I pay tribute to the work in my area to reduce the rates of C. difficile and MRSA—I will not go into detail about pseudomonas or norovirus this afternoon. However, I should like the Government to consider the statistical quirks, which show that one case per month across three hospitals is fine, but two cases mean the red zone. We must reconsider that. It was disheartening for staff to be told that they were in the red zone because there were two cases, as opposed to one, across three hospitals.

6.7 pm

Mr. Lee Scott (Ilford, North) (Con): I shall be brief, and stick to the present rather than looking back to the time of Florence Nightingale. I begin by praising all our nurses and doctors, not only in my constituency but throughout the country. They do a wonderful job and we should be proud of them.

I want to consider what affects my constituency and start with the case of a 40-year-old man, whom I visited at his home because he was too ill to come to my surgery.
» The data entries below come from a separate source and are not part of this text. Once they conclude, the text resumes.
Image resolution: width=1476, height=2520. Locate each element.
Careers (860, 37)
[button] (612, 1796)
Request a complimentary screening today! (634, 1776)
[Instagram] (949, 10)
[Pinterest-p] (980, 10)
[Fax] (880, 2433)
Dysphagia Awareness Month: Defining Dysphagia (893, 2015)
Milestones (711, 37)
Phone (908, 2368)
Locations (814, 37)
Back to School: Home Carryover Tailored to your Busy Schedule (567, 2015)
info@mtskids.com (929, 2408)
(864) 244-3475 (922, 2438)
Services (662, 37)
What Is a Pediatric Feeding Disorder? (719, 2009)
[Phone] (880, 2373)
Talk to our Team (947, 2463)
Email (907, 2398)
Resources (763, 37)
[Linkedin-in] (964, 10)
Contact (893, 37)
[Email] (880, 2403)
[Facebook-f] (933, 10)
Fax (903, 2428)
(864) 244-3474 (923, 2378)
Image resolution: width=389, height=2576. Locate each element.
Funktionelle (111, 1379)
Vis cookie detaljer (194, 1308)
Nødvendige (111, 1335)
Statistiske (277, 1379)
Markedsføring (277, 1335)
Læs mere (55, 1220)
He had been admitted to Whipps Cross hospital, one of two hospitals that services my constituency, with a severe orthopaedic complaint. He was then transferred to the Royal orthopaedic hospital, so I make no accusation about where he contracted MRSA. However, he contracted it. Six months on, he has been unable to work, go out properly or function normally. It has wrecked his life. Those things are affecting our constituents today. Another case is that of a lady whose daughter took her to King George hospital. Tragically, she lost her life through C. difficile. I will not go into more detail because the family has asked for formal investigations into the matter.